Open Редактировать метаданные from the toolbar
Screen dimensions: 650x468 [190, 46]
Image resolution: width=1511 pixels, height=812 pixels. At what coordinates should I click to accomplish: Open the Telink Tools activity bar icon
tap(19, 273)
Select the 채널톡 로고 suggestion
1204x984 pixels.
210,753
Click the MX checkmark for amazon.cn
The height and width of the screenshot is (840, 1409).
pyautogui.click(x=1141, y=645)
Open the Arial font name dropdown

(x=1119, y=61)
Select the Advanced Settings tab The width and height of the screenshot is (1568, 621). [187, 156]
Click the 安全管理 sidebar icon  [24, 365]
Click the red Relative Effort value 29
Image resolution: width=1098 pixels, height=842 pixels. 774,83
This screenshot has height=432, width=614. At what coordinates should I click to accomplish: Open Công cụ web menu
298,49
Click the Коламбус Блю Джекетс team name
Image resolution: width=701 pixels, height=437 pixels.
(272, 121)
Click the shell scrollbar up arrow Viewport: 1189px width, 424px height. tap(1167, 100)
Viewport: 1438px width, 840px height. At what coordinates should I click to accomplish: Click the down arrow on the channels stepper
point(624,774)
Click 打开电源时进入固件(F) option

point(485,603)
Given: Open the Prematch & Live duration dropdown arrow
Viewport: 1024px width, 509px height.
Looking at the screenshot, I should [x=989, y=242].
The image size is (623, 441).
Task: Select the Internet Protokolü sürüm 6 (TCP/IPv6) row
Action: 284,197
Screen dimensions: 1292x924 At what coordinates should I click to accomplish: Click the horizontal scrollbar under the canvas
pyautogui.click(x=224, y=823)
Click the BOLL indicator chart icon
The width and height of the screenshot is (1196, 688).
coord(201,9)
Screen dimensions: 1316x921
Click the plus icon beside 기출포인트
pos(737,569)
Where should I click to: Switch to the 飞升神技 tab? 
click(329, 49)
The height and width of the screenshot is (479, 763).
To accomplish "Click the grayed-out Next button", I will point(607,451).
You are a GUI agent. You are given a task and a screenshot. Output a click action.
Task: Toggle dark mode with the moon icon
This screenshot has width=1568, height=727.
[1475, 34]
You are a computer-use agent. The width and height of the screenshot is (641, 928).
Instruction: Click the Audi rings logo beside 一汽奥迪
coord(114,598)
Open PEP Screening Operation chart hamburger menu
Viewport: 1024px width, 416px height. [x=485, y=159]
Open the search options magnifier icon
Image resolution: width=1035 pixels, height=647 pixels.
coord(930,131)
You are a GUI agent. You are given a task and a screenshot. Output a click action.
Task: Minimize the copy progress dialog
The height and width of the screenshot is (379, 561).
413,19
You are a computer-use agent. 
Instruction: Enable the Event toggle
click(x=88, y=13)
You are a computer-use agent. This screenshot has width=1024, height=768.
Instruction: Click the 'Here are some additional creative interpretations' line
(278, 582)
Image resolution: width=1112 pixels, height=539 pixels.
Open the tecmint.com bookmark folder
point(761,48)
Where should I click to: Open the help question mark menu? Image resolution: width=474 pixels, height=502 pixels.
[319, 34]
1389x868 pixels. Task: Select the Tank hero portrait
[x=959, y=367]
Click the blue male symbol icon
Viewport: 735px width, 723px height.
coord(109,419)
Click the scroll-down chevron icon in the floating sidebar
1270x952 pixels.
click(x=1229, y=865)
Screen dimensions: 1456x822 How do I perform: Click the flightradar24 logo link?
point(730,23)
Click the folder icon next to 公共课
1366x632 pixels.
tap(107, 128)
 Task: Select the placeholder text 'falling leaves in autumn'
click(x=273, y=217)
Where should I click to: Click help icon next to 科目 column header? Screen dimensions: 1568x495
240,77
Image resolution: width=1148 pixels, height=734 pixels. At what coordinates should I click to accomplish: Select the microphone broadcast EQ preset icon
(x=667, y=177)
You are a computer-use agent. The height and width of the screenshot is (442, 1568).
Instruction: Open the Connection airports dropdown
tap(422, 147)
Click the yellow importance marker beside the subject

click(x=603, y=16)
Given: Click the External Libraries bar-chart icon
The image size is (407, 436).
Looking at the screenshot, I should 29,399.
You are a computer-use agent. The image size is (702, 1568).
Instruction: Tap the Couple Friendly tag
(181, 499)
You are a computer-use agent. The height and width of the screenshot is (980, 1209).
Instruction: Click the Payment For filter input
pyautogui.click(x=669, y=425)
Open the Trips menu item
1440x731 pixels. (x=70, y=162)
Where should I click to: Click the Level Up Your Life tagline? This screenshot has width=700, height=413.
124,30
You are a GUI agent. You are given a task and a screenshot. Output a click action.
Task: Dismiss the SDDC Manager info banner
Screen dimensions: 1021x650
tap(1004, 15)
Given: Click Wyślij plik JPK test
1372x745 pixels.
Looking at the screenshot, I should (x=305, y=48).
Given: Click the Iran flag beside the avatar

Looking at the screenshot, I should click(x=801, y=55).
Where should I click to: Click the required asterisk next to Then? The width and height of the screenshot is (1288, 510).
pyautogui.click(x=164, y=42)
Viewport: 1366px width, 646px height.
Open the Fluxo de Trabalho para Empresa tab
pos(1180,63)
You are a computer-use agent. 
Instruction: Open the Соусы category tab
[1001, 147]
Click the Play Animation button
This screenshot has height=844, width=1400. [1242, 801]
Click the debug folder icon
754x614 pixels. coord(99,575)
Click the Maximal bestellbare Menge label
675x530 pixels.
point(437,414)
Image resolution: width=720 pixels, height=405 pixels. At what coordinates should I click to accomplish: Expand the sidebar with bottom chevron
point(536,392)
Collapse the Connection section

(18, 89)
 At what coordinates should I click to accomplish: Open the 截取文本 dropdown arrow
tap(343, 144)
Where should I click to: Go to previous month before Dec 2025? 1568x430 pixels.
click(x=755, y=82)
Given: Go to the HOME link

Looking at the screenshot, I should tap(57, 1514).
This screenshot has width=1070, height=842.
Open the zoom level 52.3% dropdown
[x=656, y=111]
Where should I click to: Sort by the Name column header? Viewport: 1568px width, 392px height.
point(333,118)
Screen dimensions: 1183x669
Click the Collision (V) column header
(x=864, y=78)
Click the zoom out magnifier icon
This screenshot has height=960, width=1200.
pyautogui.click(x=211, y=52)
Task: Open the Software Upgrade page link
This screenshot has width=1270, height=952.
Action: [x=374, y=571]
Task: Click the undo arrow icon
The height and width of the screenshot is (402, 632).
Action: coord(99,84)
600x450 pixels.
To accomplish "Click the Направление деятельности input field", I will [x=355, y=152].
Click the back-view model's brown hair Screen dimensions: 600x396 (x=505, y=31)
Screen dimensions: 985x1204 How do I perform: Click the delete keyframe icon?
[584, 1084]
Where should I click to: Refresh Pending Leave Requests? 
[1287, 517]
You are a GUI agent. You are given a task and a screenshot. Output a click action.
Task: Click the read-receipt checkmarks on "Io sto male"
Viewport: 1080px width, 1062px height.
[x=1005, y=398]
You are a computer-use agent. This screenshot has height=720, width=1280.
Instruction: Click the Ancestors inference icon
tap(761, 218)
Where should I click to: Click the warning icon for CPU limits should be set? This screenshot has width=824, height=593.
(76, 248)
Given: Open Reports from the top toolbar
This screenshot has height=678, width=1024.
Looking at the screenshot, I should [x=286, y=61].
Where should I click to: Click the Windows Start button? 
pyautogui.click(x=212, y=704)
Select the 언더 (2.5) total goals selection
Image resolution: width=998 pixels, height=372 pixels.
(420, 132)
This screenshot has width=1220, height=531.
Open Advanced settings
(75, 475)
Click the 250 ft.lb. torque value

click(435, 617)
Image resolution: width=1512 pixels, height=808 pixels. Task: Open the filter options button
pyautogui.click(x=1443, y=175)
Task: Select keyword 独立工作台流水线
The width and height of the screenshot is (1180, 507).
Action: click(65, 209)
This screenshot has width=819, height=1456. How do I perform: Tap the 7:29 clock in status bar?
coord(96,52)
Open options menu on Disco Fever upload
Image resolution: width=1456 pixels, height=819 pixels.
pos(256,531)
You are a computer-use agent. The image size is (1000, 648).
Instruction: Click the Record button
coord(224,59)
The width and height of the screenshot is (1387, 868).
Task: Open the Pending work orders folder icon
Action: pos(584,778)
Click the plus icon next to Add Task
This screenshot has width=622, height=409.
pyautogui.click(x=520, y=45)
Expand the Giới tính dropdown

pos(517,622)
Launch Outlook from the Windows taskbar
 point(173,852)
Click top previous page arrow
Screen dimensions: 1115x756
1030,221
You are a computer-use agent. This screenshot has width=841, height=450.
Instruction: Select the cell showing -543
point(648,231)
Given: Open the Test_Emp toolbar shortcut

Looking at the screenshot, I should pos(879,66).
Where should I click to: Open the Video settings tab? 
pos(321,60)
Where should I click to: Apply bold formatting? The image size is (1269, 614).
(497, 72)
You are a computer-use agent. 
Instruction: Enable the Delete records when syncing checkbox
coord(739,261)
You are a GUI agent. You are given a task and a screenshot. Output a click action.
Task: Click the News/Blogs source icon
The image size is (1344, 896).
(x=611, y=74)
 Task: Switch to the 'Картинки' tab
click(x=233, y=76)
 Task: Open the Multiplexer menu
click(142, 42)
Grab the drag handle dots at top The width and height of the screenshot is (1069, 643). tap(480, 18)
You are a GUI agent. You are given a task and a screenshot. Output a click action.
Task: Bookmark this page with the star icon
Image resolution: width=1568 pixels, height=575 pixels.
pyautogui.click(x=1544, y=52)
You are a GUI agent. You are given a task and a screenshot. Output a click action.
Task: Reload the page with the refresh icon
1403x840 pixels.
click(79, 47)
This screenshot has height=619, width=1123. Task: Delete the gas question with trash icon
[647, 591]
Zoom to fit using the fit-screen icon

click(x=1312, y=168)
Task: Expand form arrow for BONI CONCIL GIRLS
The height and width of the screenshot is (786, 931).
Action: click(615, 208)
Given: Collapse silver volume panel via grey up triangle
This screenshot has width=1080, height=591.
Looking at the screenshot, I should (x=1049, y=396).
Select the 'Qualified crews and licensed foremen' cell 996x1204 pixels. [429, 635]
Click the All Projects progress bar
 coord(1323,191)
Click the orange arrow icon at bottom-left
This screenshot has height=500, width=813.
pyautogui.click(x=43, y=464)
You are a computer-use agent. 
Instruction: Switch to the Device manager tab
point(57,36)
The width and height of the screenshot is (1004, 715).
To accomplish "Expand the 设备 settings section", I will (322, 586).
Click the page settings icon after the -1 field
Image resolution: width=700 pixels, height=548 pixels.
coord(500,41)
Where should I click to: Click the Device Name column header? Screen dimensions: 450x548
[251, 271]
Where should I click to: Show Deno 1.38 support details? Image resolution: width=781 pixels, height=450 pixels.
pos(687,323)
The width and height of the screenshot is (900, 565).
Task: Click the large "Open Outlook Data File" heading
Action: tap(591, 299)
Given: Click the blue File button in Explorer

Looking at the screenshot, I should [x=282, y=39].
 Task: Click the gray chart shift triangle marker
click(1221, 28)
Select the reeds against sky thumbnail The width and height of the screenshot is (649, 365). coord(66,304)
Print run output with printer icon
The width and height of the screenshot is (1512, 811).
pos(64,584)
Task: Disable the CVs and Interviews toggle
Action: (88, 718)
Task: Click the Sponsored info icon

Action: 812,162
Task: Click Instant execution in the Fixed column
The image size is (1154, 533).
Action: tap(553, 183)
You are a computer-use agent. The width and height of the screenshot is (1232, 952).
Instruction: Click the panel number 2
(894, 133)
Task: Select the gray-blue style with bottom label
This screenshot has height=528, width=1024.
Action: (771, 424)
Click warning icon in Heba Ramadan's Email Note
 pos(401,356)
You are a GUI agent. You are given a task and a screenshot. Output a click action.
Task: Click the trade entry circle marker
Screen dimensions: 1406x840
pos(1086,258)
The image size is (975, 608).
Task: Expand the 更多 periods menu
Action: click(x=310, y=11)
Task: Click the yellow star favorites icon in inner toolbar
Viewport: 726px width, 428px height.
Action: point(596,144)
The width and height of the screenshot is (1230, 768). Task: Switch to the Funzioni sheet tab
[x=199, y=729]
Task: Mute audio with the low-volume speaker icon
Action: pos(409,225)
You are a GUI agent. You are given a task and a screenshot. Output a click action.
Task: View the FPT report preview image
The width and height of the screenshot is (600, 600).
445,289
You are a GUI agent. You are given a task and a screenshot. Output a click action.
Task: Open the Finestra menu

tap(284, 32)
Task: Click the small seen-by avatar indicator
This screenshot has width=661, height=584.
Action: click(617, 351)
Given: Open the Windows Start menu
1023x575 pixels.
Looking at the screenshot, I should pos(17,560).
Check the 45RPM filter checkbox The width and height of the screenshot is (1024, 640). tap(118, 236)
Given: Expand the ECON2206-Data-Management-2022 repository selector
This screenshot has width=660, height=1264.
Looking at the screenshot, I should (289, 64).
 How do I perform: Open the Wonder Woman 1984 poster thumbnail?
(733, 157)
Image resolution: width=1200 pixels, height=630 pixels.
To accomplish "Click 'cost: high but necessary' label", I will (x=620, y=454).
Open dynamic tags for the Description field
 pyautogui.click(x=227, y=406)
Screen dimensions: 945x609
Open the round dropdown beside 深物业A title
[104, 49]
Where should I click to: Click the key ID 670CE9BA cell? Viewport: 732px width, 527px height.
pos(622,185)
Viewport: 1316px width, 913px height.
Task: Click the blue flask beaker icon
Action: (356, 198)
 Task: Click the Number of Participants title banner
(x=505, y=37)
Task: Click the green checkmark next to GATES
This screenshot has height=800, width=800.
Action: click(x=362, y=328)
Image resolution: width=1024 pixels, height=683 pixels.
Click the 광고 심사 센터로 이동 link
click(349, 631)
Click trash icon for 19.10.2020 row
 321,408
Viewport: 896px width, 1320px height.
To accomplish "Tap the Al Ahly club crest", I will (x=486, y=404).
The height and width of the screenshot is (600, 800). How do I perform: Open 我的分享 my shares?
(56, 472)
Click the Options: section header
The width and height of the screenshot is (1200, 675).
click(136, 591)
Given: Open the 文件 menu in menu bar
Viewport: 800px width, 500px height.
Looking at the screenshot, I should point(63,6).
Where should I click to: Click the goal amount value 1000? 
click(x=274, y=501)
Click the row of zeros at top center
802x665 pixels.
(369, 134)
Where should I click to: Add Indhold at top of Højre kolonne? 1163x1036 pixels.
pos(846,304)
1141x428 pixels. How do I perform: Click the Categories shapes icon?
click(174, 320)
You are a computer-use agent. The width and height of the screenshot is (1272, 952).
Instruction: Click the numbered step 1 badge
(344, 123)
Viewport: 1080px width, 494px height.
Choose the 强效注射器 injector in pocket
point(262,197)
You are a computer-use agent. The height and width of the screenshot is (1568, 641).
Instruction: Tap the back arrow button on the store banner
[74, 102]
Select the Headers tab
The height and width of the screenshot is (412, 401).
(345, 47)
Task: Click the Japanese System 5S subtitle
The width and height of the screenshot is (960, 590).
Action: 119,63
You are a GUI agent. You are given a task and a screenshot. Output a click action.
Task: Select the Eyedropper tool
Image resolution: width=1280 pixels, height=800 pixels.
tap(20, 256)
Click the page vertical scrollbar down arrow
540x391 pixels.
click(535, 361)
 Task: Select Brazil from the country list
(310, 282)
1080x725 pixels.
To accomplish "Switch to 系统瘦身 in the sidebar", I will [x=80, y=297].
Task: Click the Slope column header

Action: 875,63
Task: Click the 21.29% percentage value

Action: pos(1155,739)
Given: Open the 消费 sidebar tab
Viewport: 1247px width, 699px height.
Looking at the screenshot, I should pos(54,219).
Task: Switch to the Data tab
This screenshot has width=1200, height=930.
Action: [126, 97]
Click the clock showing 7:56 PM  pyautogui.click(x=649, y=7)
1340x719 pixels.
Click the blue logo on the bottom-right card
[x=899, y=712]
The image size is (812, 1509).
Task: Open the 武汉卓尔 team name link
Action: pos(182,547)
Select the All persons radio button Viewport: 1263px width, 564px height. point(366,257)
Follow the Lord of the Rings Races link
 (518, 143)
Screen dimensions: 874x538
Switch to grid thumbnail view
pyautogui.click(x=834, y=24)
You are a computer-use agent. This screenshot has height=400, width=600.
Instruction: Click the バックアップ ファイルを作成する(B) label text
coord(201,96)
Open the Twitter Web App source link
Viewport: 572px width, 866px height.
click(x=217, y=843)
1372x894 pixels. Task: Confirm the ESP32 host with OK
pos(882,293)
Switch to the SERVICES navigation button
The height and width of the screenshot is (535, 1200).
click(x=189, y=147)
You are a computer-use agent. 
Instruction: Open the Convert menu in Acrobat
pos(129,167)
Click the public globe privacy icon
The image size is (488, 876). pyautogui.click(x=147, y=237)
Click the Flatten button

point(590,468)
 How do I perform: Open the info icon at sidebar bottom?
——————
• _PROBLEM STATEMENT_:
Go through the listing above, and whenever a line holds the word "source", copy it.

• _OUTPUT FOR THIS TASK_:
Task: Click the News/Blogs source icon
Open the Twitter Web App source link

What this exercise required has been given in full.